Data Modeling Guide
Query-First Design Principle
In Cassandra, design tables around your queries, not around entity relationships. One query = one table.
-- Queries to support:
-- Q1: Get all orders for a user
-- Q2: Get orders by status (across users)
-- Q3: Get order by ID
-- Q1: orders_by_user
CREATE TABLE orders_by_user (
user_id UUID,
order_id TIMEUUID,
status TEXT,
total DECIMAL,
PRIMARY KEY (user_id, order_id)
) WITH CLUSTERING ORDER BY (order_id DESC);
-- Q2: orders_by_status (denormalized copy)
CREATE TABLE orders_by_status (
status TEXT,
order_id TIMEUUID,
user_id UUID,
total DECIMAL,
PRIMARY KEY (status, order_id)
) WITH CLUSTERING ORDER BY (order_id DESC);
-- Q3: orders_by_id
CREATE TABLE orders_by_id (
order_id TIMEUUID PRIMARY KEY,
user_id UUID,
status TEXT,
total DECIMAL
);
Partition Strategy
Good partition keys distribute data evenly. Bad keys cause hot spots. Aim for hundreds of MB per partition.
-- Anti-pattern: date as partition key (hot partition on today)
CREATE TABLE logs_bad (
date DATE,
ts TIMEUUID,
message TEXT,
PRIMARY KEY (date, ts)
);
-- All today's logs go to ONE node = hot spot!

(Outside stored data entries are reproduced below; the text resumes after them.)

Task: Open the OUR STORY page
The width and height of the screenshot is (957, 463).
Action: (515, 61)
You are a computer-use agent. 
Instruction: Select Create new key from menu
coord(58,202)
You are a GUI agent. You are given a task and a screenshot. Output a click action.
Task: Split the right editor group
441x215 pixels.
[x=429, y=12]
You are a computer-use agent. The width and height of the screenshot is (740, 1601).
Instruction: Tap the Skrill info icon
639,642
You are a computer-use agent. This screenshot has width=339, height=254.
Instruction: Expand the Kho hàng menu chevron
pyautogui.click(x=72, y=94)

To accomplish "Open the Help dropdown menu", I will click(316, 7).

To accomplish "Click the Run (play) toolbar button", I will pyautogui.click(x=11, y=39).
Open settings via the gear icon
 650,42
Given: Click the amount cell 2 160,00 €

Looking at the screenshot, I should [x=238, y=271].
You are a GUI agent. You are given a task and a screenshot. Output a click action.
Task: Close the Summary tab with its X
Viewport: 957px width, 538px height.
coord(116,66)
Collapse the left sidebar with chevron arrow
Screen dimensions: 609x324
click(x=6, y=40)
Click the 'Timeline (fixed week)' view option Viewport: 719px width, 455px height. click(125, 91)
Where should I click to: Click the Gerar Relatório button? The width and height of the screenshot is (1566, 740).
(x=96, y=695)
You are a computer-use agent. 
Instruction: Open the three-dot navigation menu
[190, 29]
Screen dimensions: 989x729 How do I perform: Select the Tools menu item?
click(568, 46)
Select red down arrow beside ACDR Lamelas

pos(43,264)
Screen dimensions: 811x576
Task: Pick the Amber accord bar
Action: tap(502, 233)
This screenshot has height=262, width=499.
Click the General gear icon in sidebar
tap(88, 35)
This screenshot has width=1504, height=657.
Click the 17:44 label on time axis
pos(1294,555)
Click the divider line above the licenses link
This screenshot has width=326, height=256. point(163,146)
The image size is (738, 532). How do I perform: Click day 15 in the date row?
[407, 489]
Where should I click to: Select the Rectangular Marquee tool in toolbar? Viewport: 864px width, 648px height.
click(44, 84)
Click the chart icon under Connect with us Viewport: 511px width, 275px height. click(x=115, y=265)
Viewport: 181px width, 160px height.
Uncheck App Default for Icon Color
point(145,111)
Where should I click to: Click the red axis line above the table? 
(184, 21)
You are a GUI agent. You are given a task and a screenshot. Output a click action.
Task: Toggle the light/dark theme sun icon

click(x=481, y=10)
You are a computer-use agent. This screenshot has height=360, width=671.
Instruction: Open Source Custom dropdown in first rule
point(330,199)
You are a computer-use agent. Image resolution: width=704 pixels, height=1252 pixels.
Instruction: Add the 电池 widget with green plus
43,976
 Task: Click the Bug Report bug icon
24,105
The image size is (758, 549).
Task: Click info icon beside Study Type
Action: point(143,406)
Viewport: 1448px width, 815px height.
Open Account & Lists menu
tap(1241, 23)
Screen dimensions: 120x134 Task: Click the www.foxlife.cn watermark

-- Better: bucket by hour to spread load
CREATE TABLE logs_by_hour (
sensor_id TEXT,
hour TEXT, -- '2024-01-15-10' (YYYY-MM-DD-HH)
ts TIMEUUID,
message TEXT,
PRIMARY KEY ((sensor_id, hour), ts)
);
-- Or use a random bucket number to spread further
CREATE TABLE logs_bucketed (
bucket INT, -- random 0-9
sensor_id TEXT,
ts TIMEUUID,
message TEXT,
PRIMARY KEY ((bucket, sensor_id), ts)
);
-- Write: pick bucket = random 0-9
-- Read: query all 10 buckets (fan-out read)
Denormalization Patterns
-- Pattern: write to multiple tables for different query patterns
-- Application logic handles consistency
-- Write function (pseudocode)
async function createOrder(order) {
await Promise.all([
db.execute(
"INSERT INTO orders_by_user (user_id, order_id, status, total) VALUES (?,?,?,?)",
[order.userId, order.id, order.status, order.total]
),
db.execute(
"INSERT INTO orders_by_status (status, order_id, user_id, total) VALUES (?,?,?,?)",
[order.status, order.id, order.userId, order.total]
),
db.execute(
"INSERT INTO orders_by_id (order_id, user_id, status, total) VALUES (?,?,?,?)",
[order.id, order.userId, order.status, order.total]
)
]);
}
-- Use BATCH for atomicity (same partition only for unlogged, cross-partition for logged)
BEGIN BATCH
INSERT INTO orders_by_user (user_id, order_id, status) VALUES (?, ?, ?);
INSERT INTO orders_by_id (order_id, user_id, status) VALUES (?, ?, ?);
APPLY BATCH;
Time Series Pattern
-- Time series with wide rows (efficient for range reads)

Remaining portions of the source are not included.